FletcherLynd wrote:
eh l'ho visto che tu, Bluto, Goat ecc avete trovato troppo estremo il mio ragionamento, ma è solo perché lo avete letto con la luna storta!
la mia non voleva essere una difesa del berlusconismo, né una partecipazione alla gara "ha più colpe il PDL o il PD?", che non mi appassiona particolarmente. volevo semplicemente dire che, visto che con Renzi non si sarebbero candidati né Berlusconi, né Monti né Giannino (poi potete pensarla diversamente, ci mancherebbe, siamo in democrazia, ma lo hanno detto chiaramente tutti e tre e lo riconoscono praticamente tutti gli analisti politici di ogni forma e colore), a mio parere chi ha votato per bersani non può lamentarsi del fatto che sia tornato berlusconi e tutto quello che ne è conseguito, perché sono tutte vicende in rapporto strettissimo di causa-effetto: vince bersani -> torna berlusconi -> berlusconi fa una campagna elettorale grottesca delle sue -> recupera un po' di voti -> ci ritroviamo con il PD che vince ma rischia di non avere la maggioranza.
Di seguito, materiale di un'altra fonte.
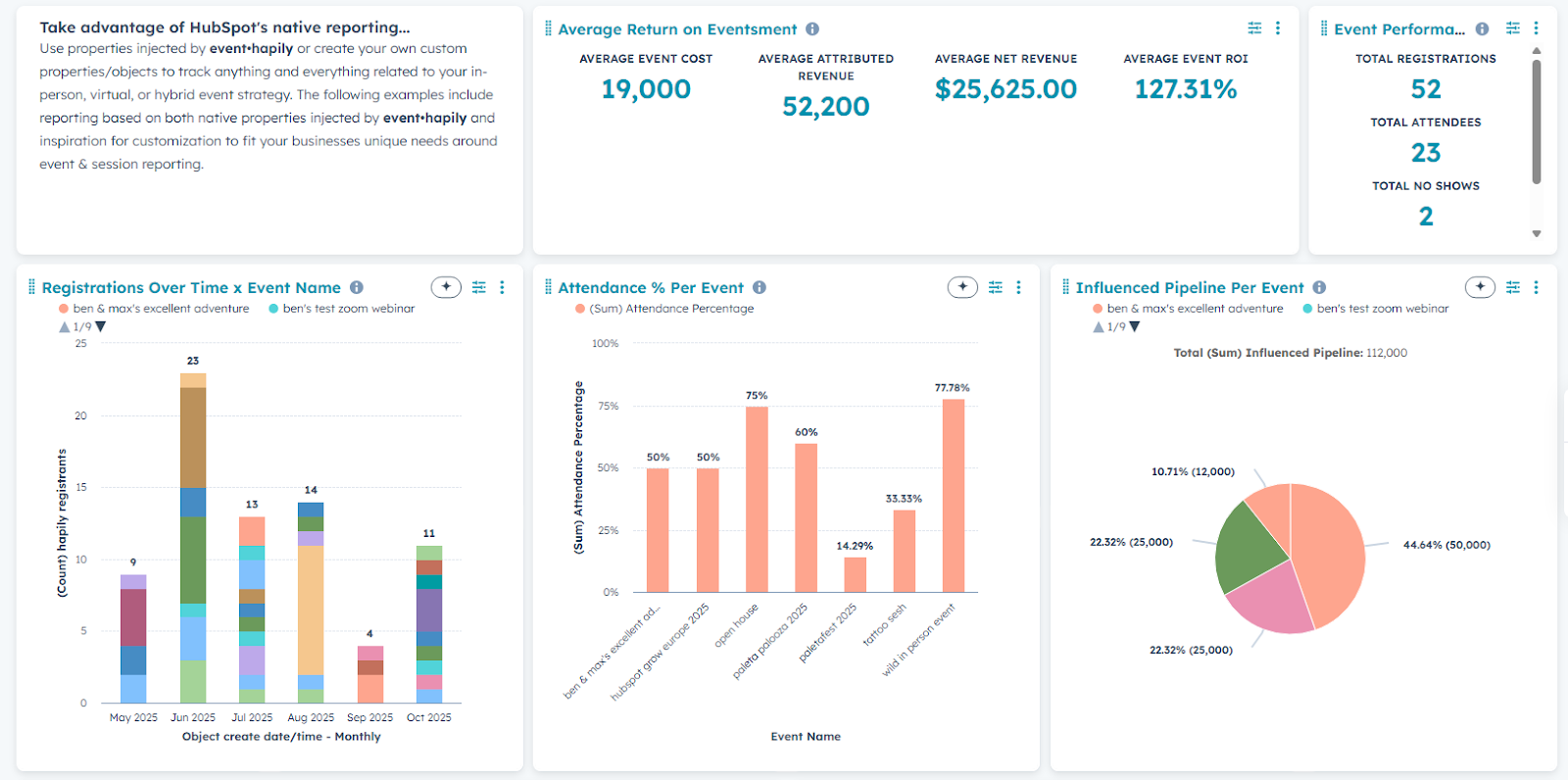Click AI sparkle button on Influenced Pipeline Per Event card
The width and height of the screenshot is (1568, 780).
(1480, 287)
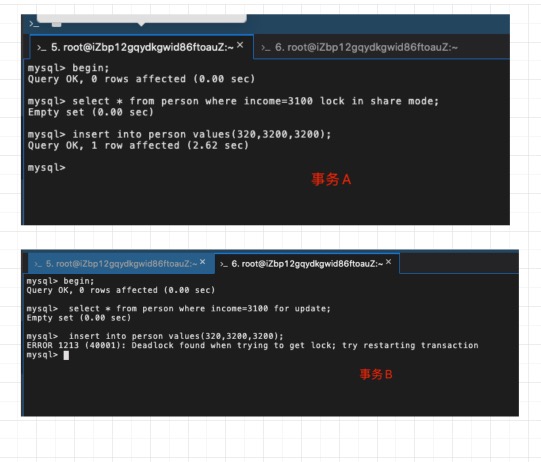Click the empty mysql prompt in transaction A terminal

[x=47, y=168]
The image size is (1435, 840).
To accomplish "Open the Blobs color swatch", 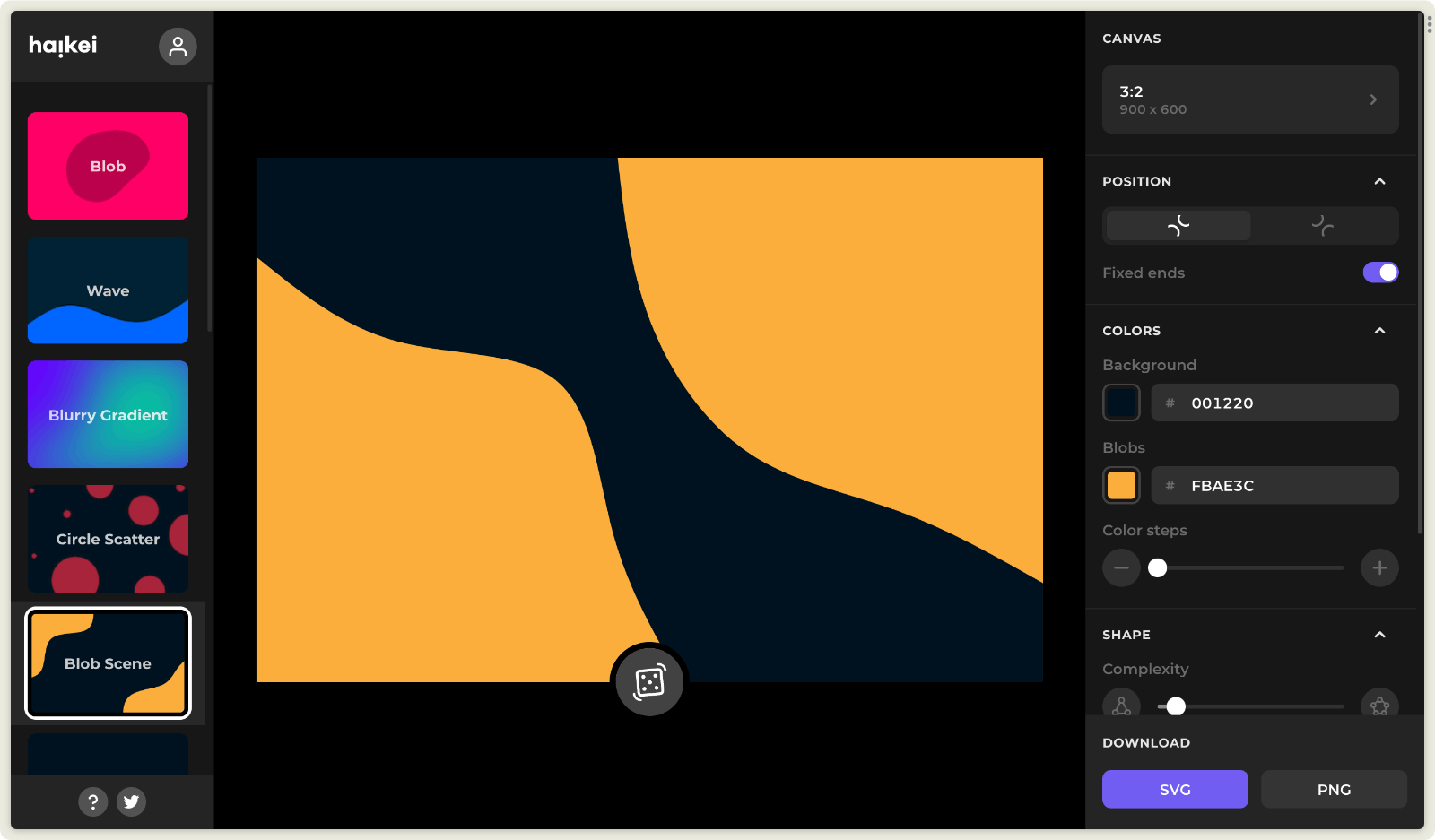I will (x=1121, y=485).
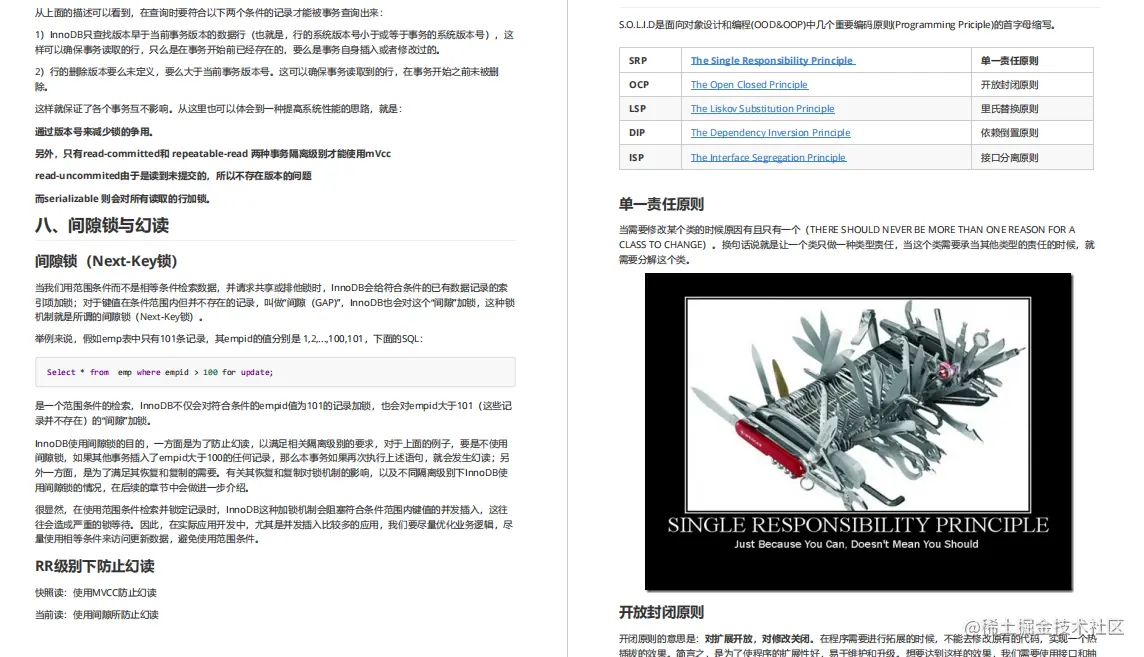Open The Open Closed Principle link

tap(749, 85)
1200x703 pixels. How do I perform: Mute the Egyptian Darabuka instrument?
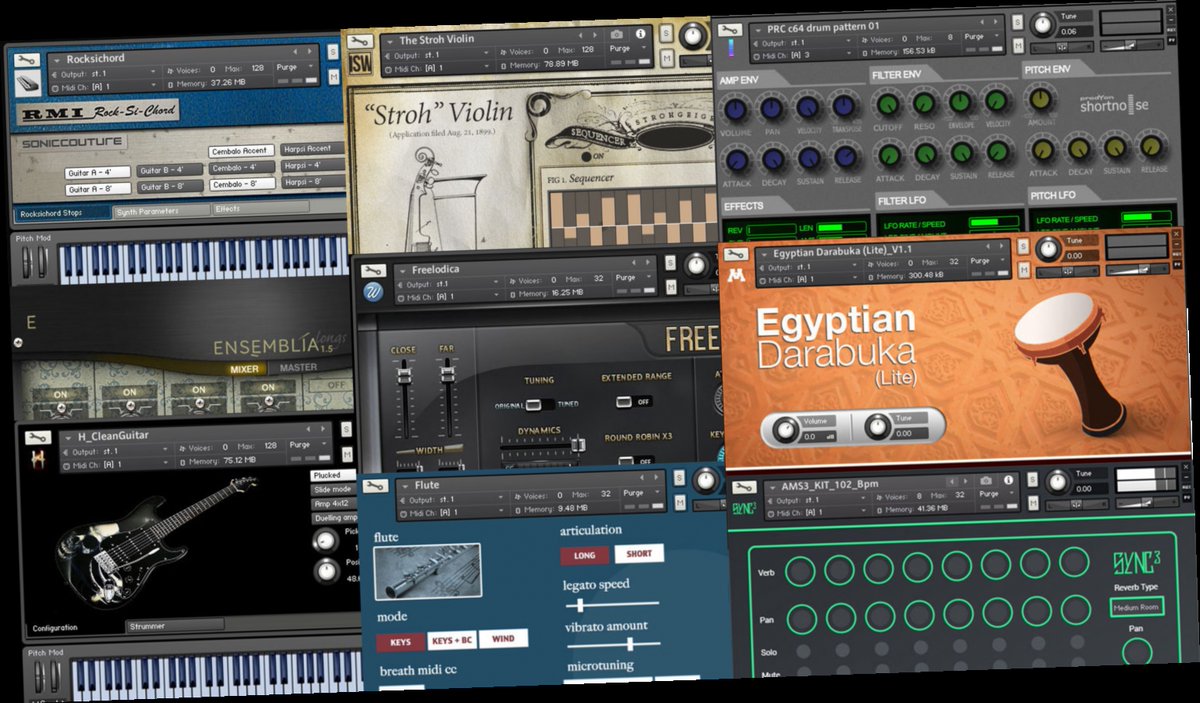click(x=1023, y=270)
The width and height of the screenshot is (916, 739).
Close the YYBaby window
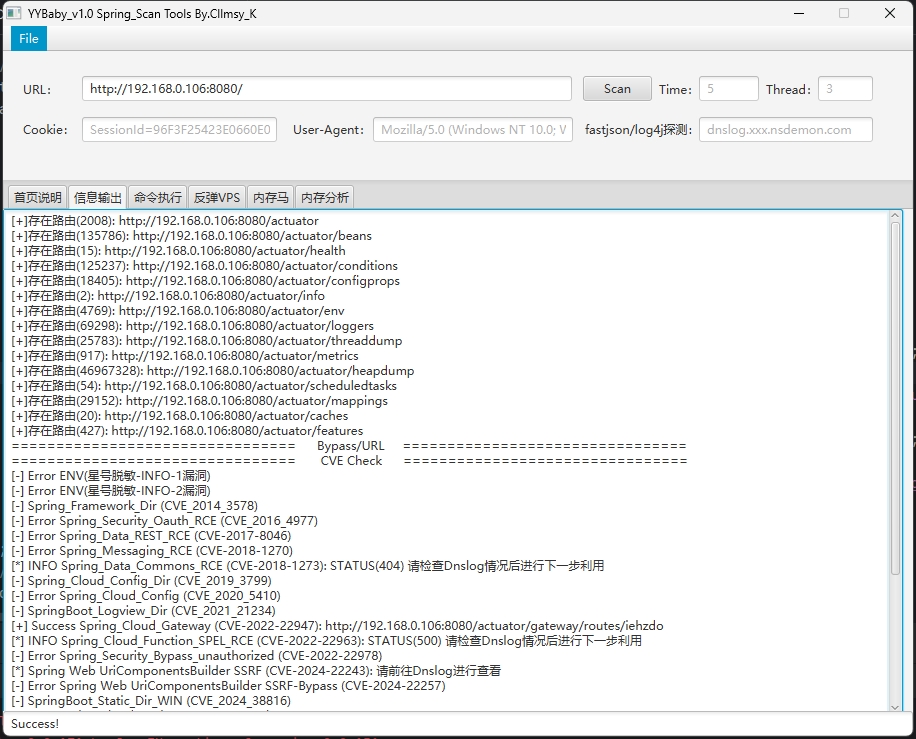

e con questo non voglio nemmeno dire che chi ha votato bersani, o bersani stesso, sapessero che le cose sarebbero andate così e siano andati avanti lo stesso per bieca malvagità. bersani non è un incosciente o un criminale, in tutta coscienza era convinto di poter essere un leader migliore e di poter portare più voti al PD di Renzi, e lo stesso, in tutta coscienza, credeva e crede chi lo ha votato... purtroppo si è sbagliato, perché i voti persi dal PD dalle primarie ad oggi stanno lì a dimostrare che gli italiani di bersani e di quel che bersani rappresenta non si fidano.
.....
....
sono QUELLI i voti che il PD avrebbe preso con Renzi e ha perso con Bersani. e non sono i voti di pecore che si fanno abbindolare da berlusconi, sono voti di gente a cui NON è stato consentito di votare alle primarie PD, che un PD con Bersani leader non lo voterà mai non perché "sono comunisti" ma perché è un partito vecchio con idee vecchie.
Bersani, come quasi tutti i leader del centrosinistra prima di lui, era convinto di poter vincere anche senza quei voti, o solo con una piccola parte di quei voti. e, come tutti quelli che hanno creduto la stessa cosa prima di lui, si è sbagliato.
ora ti sei espresso meglio e la luna è meno storta.
tuttavia la tua analisi (che è corretta per uno che vive la politica dall'altra parte) manca di un piccolo particolare: la sinistra
Se l'asse si fosse spostato verso Renzi, inevitabilmente si sarebbero persi tutti i voti di Vendola e della parte socialista del Pd che non vedeva di buon occhio il fiorentino premier. E ti assicuro che ne erano tanti.
La realtà in Italia è che la coperta della sinistra è sempre coperta, perchè questo non è un paese di sinistra (cit.).
Se prendono dal centro, perdono da sinistra, e viceversa.
Che Renzi avesse vinto le elezioni a mani basse, è tutto da provare.
Io per esperienza e conoscendo un pò gli ambienti sinistroidi, sono convinto che ne avrebbero guadagnato Sel e Rivoluzione Civile.